> [TEXT SEGMENT]
Part 1: Legislative framework

Q1. Please specify the legislative framework generally applicable to the conclusion and execution of distribution agreements (a)? Please include a link to the official publication of the applicable rules (e.g., relevant link to the Official Gazette) (b) and, if available, to the English translation of the legislative framework (c).

a.  Legislative framework:

Act V of 2013 on the Civil Code (hereinafter: Hungarian Civil Code).

  • Book Six, Part One on the Common Provisions Relating to Obligations
  • Book Six, Part Two on the General Provisions on Contracts
  • Book Six, Chapter XIX on Distribution and Franchise Contracts

Act LVII of 1996 on the Prohibition of Unfair Trading Practices and Unfair Competition (hereinafter: Hungarian Competition Act).

  • Chapter III on the Prohibition of the Unfair Manipulation of Business Decisions 
  • Chapter IV on the Prohibition of Agreements Restricting Economic Competition
  • Chapter V on the Prohibition of Abuse of Dominant Position

Act CLXIV of 2005 on Trade (hereinafter: Trade Act).

Government Decree 205/2011. (X. 7.) on the block exemption of vertical agreements.

b. Link(s) to official publication:

The Hungarian version of the Hungarian Civil Code is accessible via this link.

The Hungarian version of the Hungarian Competition Act is accessible via this link.

The Hungarian version of the Trade Act is accessible via this link.

The Hungarian version of the Government Decree 205/2011 is accessible via this link.

c. Link(s) to English translation:

The English translation of the Trade Act is accessible via this link

Q2. Other than for agency agreements pursuant to Directive 86/653 (EEC) on the coordination of the laws of the Member States relating to self-employed commercial agents, are there specific rules depending on the distribution format (e.g. franchising, exclusive distribution)?

Yes. 

If yes, which specific rules apply (a)? Where available, please also include a link to the official publication of the applicable rules (b) and, if available, to the English translation of the legislative framework (c).

a. Specific rules depending on distribution format:

Hungarian Civil Code - Book Six, Part Three on Specific Contracts - Title XIX on

Distribution contract and franchise agreement

b. Link(s) to official publication:

The Hungarian version of the Hungarian Civil Code is accessible via this link

c. Link(s) to English translation:

Currently not available.

Q3. Other than general contract law and competition law, are there other rules which may generally restrict the parties when drafting and concluding distribution agreements (e.g., rules in relation to unfair contract terms in B2B contracts, specific requirements in the context of a prohibition of abuse of economic dependence)?

Yes.

If yes, which general rules apply (a)? Where available, please also include a link to the official publication of the applicable rules (b) and to the English translation of the regulatory framework (c).

a. General rules

Unfair standard contract terms in B2B contracts

Pursuant to Art. 6:102 Hungarian Civil Code:

(1) A standard contract term shall be considered unfair if, contrary to the requirement of good faith and fair dealing, it causes a significant and unjustified imbalance in contractual rights and obligations, to the detriment of the party entering into a contract with the person imposing such contract term.

(2) The unfair nature of a standard contract term shall be assessed, taking into account the nature of the services for which the contract was concluded and by referring, at the time of conclusion of the contract, to all the circumstances leading to the conclusion of the contract and to all the other terms of the contract or of another contract on which it is dependent.

> [WORK TO COMPLETE] Extend the text on Hungarian distribution agreement law from where it stops.

> [SUPPLIED ENTRIES]
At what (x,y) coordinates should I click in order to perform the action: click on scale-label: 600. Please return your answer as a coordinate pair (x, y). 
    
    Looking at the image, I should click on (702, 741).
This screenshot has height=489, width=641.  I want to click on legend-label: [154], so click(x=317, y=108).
...
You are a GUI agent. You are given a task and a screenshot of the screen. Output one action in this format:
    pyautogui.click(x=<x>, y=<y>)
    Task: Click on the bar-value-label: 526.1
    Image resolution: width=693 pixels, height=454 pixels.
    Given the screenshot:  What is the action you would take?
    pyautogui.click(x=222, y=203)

> [REPLY TO THE TASK]
(3) The provisions relating to unfair standard contract terms shall not apply to the definition of the main subject matter specified in the contract or to the ratio between the price determined, on the one hand, and the services provided in exchange, on the other, in so far as these terms are in plain intelligible language.

(4) The standard contract terms defined by legislation or established in accordance with the provisions of the relevant legislation shall not be deemed unfair.

(5) Any unfair contract term that has been incorporated into the contract as a standard contract term may be contested by the injured party.

In case of the use of unfair standard contract terms the aggrieved party may avoid the unfair provision.

b. Link(s) to official publication:

-

c. Link(s) to English translation:

-

Part 2: Pre-contractual phase

Q4. Are there mandatory provisions in relation to the disclosure of pre-contractual information prior to concluding and/or executing distribution agreements?

Yes.

If yes, which mandatory provisions apply (a) and which information must be disclosed (b)? Where available, please also include a link to the official publication of the applicable rules (c) and, if available, to the English translation of the regulatory framework (d).

a. Mandatory provisions:

Art. 1:3 and 6:62 Hungarian Civil Code

b. Information to be disclosed:

Art. 1:3 Hungarian Civil Code requires the principle of good faith and fair dealing. When applying this general provision to pre-contractual obligations, a requirement of the parties on the disclosure of all pre-contractual information when entering into contractual relationships can be assessed.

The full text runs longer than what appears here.